Он махал кулаком уже как попало и все с меньшей силой. В отчаянии он потянулся к Зедову шейному платку, чтобы удержать раба на месте, но не успели его пальцы уцепиться за шелк, как Зед отвел правую руку назад, и кулак его врезался Твердолобому прямо в челюсть – со страшным глухим стуком твердо ударилась плоть о плоть, и ликующие крики мгновенно стихли, как будто таверну только что посетило мистическое видение. Твердолобый закатил глаза, колени у него подогнулись, но он не выпускал из пальцев шейный платок Зеда, а правый кулак занес для ответного удара просто машинально, ибо способность соображать явно покинула его.
Зед легко, чуть качнув головой, увернулся. И тут произошло то, о чем потом будут судачить повсюду, от Большого дока до Почтового тракта: Зед подхватил Твердолобого Боскинза, как мешок кукурузной муки, и, крутанув, швырнул твердым лбом вперед в заколоченное окно, сквозь которое уже вылетело так много жертв других потасовок, – правда, те были далеко не такими крупными. Когда Твердолобый с грохотом вывалился наружу, где его ожидала жестокая встреча с Уолл-стрит, вся фасадная стена содрогнулась, и собравшиеся там поспешили с воплями отступить из страха, что она обрушится. Застонали стропила, посыпались опилки, заскрипели цепи, на которых взад-вперед раскачивались фонари, а в развороченном дверном проеме появился главный констебль Гарднер Лиллехорн.
– Что здесь происходит, семь чертей вам в зубы? – прокричал он.
– Сэр! Сэр! – Нэк уже снова был на ногах и шатко двигался к двери. Мэтью заметил: то ли констебль пролил себе на колени свой напиток, то ли ночной горшок ему уже не понадобится. – Сэр, я пытался прекратить это! Клянусь!
Проходя мимо Зеда, он шарахнулся в сторону, словно боялся, что его постигнет участь Твердолобого и он тоже вылетит в окно.
– Да заткнись ты! – ответил ему Лиллехорн. Ярко разодетый, в костюм и треуголку тыквенного цвета и чулки, желтевшие над начищенными коричневыми сапогами, он вошел в таверну и с отвращением сморщил нос, обводя место происшествия критическим взглядом. – Трупы есть?
– Эта ворона хотела всех нас убить! – крикнула дама.

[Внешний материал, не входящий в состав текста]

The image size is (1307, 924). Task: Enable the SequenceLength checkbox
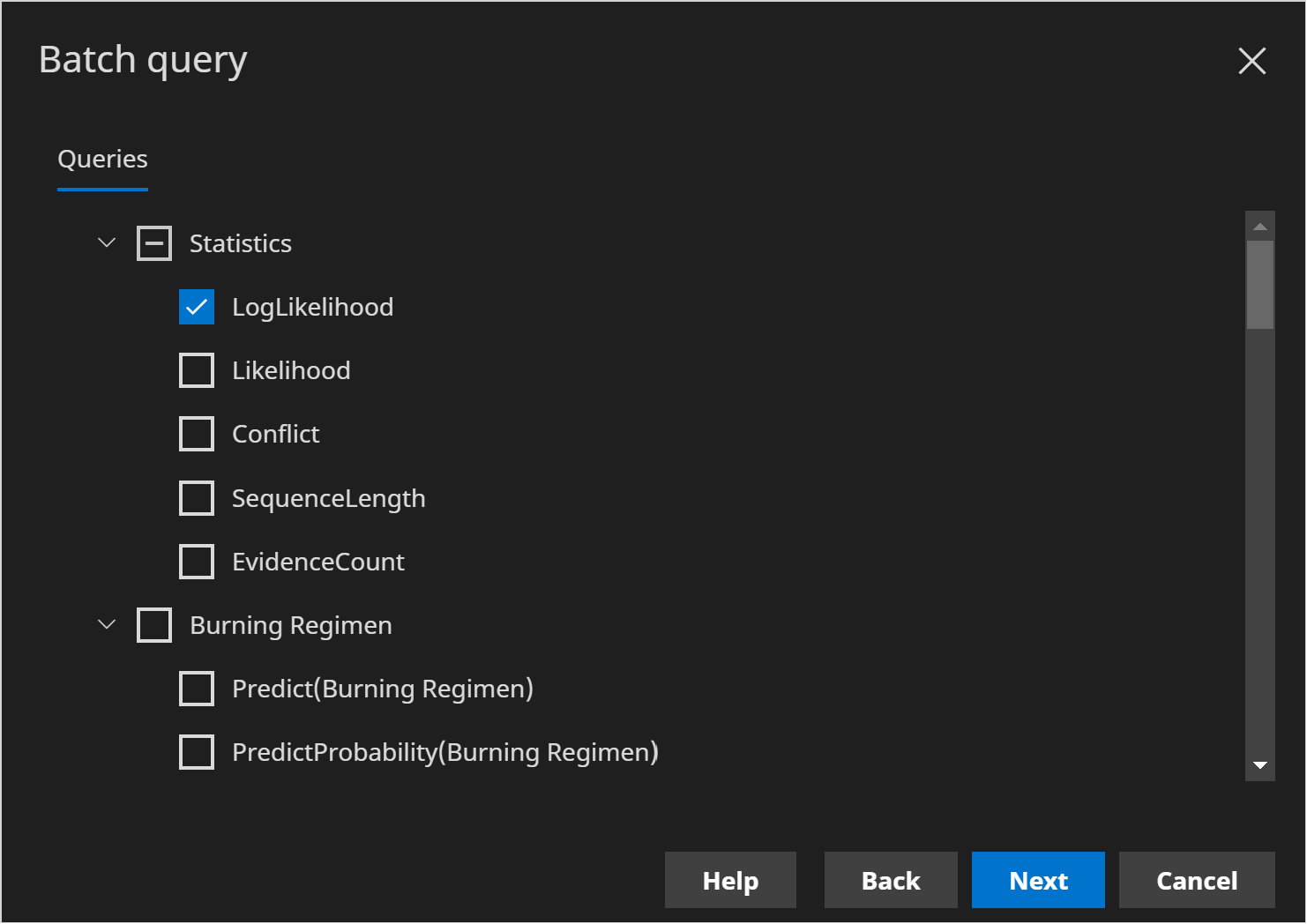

В каждой руке у нее было по недопитой кружке с бренди, которые она позволила себе прихватить со стола, где до этого сидели портовики. – Посмотрите, что он сделал с этими беднягами!
Лиллехорн постукивал по ладони затянутой в перчатку левой руки серебряной львиной головой, украшавшей его черную лакированную трость. Поворачивая бледное длинное лицо с тщательно подстриженной черной эспаньолкой и усами, он внимательно осматривал зал. Его узкие черные глаза были такого же цвета, как и волосы, которые он, как поговаривали, обильно красил тушью и которые были собраны сзади в косицу ленточкой в цвет чулок.
Бейтер все хныкал, обхватив обеими руками то, что осталось от его носа. Работяги с причала зашевелились, а один из них исторг из себя поток зловонной жидкости, отчего у Лиллехорна перехватило дыхание, так что он прижал к своим тонким ноздрям желтый носовой платок. Джордж и его товарищ пришли в сознание, но так и сидели за столом, моргая, как будто тщились понять, из-за чего весь этот переполох. Два джентльмена пытались оживить неудачливого фехтовальщика, который принялся сучить ногами, словно силился удрать от кружки, отправившей его в царство грез. В дальнем углу столбом замер скрипач, бережно прижимая к себе свой инструмент. На улице оживленно галдели зеваки, заглядывавшие в дверь и зияющий проем, через который вылетел Твердолобый.
– Омерзительно, – сказал Лиллехорн. Его холодный взгляд не задержался на Мэтью, скользнул по великану-невольнику, неподвижно стоявшему с опущенной головой, и остановился на Хадсоне Грейтхаусе. – Я мог бы и догадаться, что вы здесь, когда за два квартала услышал, как орет Скелли. Вы единственный в городе, кто способен так напугать старого негодяя, что у него оторвалась борода. Или все это безобразие устроил раб?
– Спасибо за комплимент, – сказал Грейтхаус все с той же самодовольной (и до чего же бесящей) улыбочкой. – Но я уверен: поговорив с очевидцами – с теми из них, кто трезв, разумеется… так вот, вы легко убедитесь, что невольник мистера Маккаггерса лишь принял меры к тому, чтобы мне или ему самому не нанесли физического ущерба. Я считаю, он отлично справился с задачей.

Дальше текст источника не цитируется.